The role of data cleanliness in commercialization

With the commercialization of data quickly becoming a viable source of revenue for organisations, data quality has become a key consideration for savvy CDOs (Chief Data Officers) We know that data quality is essential for internal utilisation of data. According to IDG’s 2015 Big Data and Analytics survey 39% of organisations believe data quality is necessary to gaining value from data, so it’s probably not a stretch to hypothesise that it’s also important for other organisations looking to purchase data & put it to use. To further explore the link between data quality and commercial viability of data, I’d like to call on the metaphor of selling a car – would a dirty car fetch a lower price? Or sell at all? And finally, if you want to clean a car, should you do it yourself or call in a professional?

No one wants to clean their new car

It’s not hard to imagine that a dirty car would sell for less than a clean car. Firstly, if the person buying the car wants to use it straight away, they probably would hate to have to clean it first. Data Analysts spend a huge amount of time cleaning up data to be analytics ready. In fact, Data Scientists reported spending hours every day simply cleaning up and transforming data just to do their analysis. So it would be reasonable to assume that data analysts would pay more for data that lets them get started on analysis sooner rather than later.

Dust can cover up scratches

Another key consideration when buying a car is understanding existing damage and roadworthiness. If the bonnet is covered in bird poop, how does the buyer know that there aren’t scratches underneath? If the underside of the car is covered in mud, how would the buyer spot rust? It wouldn’t be unreasonable for a car customer to walk away from the purchase of a dirty car simply because they couldn’t make an informed decision over its condition when clean. Similarly, a huge challenge for data scientists is understanding if data is appropriate for the problem they’re trying to solve. When an analyst reviews sample data; they need to be able to  confidently make a purchasing decision. Data too dirty to understand may be rejected outright.

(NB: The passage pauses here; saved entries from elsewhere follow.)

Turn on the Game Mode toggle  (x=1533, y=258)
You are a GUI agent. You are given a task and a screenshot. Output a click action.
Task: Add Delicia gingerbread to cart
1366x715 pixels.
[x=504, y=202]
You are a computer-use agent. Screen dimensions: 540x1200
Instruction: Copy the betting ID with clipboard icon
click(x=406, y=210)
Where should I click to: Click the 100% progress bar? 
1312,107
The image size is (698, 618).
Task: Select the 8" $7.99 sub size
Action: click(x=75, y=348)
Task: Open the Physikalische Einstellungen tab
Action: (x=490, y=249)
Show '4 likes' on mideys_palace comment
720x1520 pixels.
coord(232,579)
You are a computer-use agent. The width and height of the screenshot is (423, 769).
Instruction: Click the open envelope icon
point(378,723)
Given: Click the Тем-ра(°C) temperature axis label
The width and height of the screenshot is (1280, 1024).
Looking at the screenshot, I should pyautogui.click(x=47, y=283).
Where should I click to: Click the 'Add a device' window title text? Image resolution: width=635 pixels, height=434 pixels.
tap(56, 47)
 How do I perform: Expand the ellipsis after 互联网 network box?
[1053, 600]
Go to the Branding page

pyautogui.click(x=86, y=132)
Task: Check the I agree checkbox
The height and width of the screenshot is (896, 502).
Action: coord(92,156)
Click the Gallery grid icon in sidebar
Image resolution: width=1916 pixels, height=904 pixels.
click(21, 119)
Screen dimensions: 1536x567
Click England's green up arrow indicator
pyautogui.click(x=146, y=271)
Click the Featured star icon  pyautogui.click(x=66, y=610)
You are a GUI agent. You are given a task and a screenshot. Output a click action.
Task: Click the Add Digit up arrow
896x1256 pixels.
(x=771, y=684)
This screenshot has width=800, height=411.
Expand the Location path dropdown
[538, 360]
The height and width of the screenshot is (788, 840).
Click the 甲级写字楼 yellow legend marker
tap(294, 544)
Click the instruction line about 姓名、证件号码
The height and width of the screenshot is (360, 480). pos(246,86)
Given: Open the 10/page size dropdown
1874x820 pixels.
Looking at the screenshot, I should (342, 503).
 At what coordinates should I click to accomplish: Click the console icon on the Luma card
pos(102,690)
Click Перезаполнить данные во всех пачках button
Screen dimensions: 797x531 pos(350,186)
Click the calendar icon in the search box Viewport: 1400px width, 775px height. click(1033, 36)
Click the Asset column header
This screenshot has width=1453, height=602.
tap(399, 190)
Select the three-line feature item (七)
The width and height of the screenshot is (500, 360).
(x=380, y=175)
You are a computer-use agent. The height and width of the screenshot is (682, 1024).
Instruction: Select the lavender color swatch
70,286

Just get the professionals to do it!

There’s another reason not to sell a dirty car – car washes are everywhere! And assuming that the sale price of a clean car is likely to be much higher than a dirty car; it’s not uncommon for people to have a car washed & detailed before a sale. Similarly, there are a multitude of services available to clean up your data quality. Services range from Information Management consultancies, who tend to provide broader, strategically focused methods to increase organizational data quality (which may benefit both internal and external data users); to automated services from a variety of vendors; and finally to data analysts, who can provide a finer-grained clean on a dataset-by-dataset basis (although making this type of cleansing repeatable can be more of a challenge).

A final detour

Unlike selling a car, organisations can derive recurring revenue from valuable, up-to-date and clean datasets.  You don’t just sell a dataset once, so each and every one of your customers stands to benefit from a sustained data quality programme.